■ Description of the task: Output as a JSON list of strings the stretch from the line containing "Viewport: 393px width, 266px" through the end of the entries, one string per line with blank lines omitted and the pictures left out.

■ Records for the exercise:
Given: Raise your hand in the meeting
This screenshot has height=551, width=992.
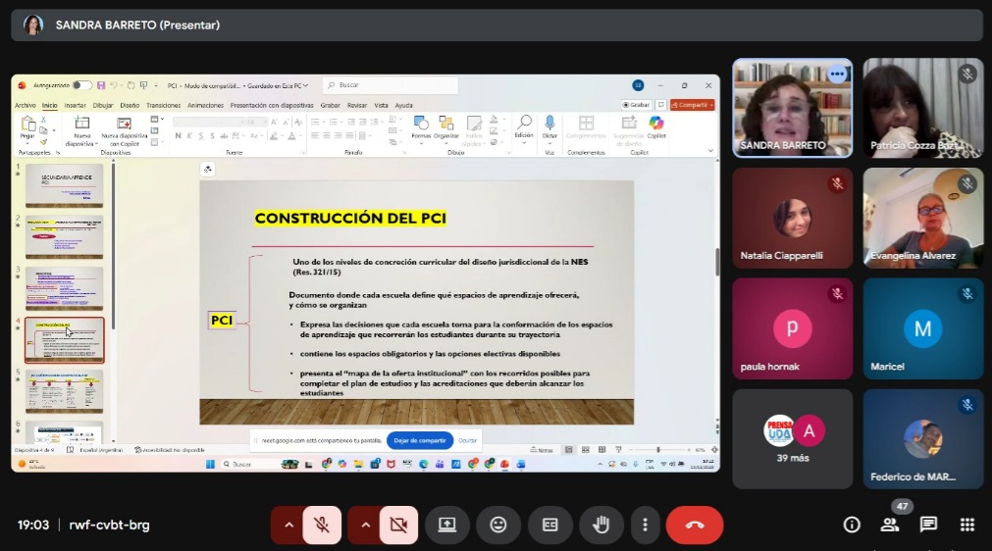Looking at the screenshot, I should pyautogui.click(x=600, y=525).
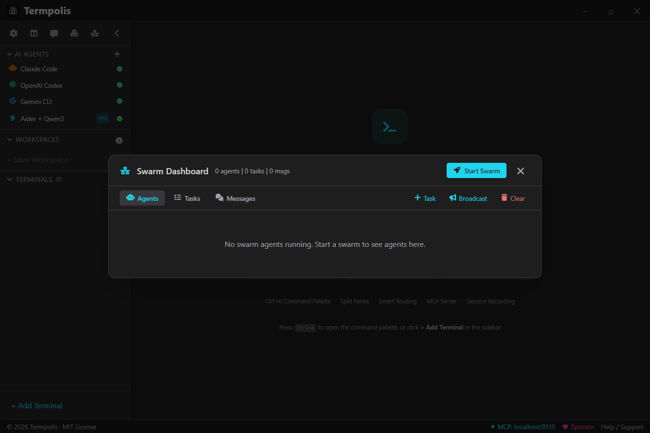Viewport: 650px width, 433px height.
Task: Collapse the AI AGENTS section
Action: [x=9, y=54]
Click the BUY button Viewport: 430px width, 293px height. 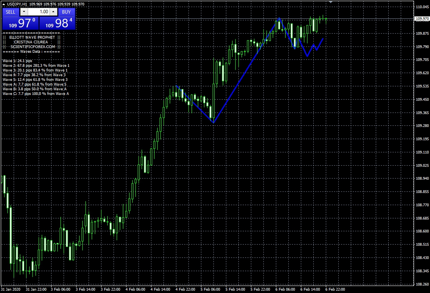(x=66, y=12)
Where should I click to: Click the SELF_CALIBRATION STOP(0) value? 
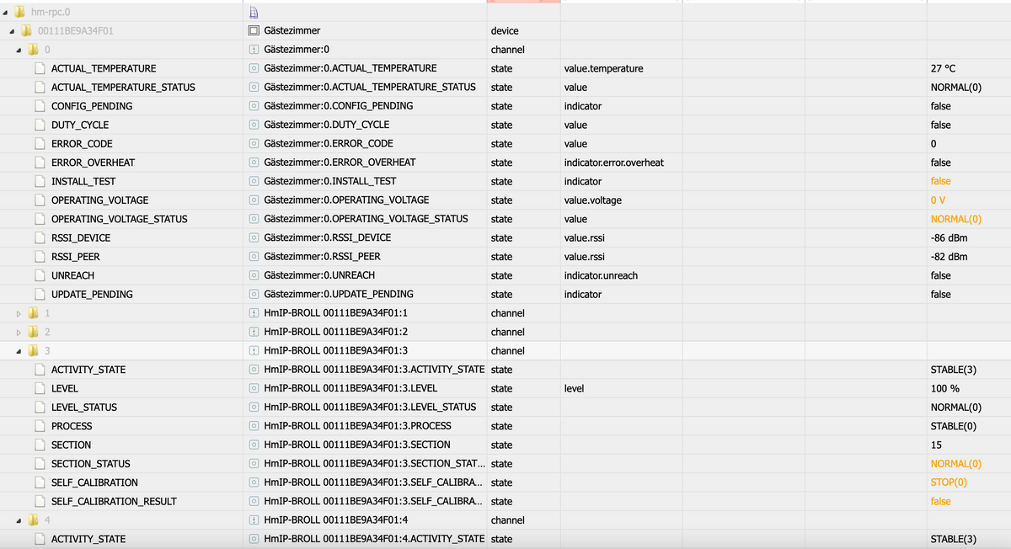(949, 482)
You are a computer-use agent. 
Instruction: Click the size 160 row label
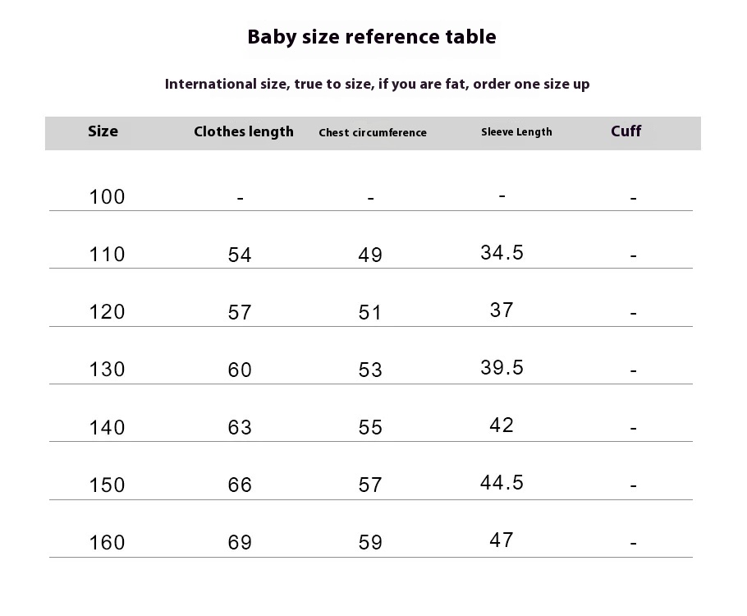point(108,543)
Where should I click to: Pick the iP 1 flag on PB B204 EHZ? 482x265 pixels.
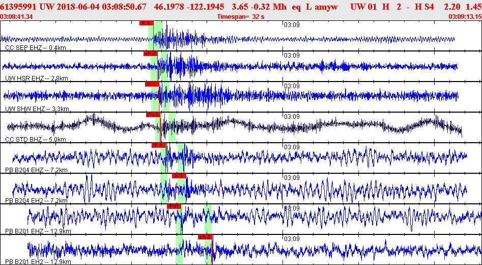point(159,145)
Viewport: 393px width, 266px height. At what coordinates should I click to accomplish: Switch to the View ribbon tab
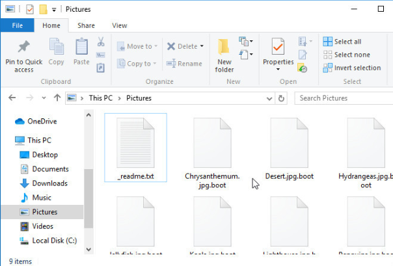tap(119, 25)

■ Solution to the problem:
[
  "Viewport: 393px width, 266px height. At what coordinates should I click to accomplish: Switch to the View ribbon tab",
  "tap(119, 25)"
]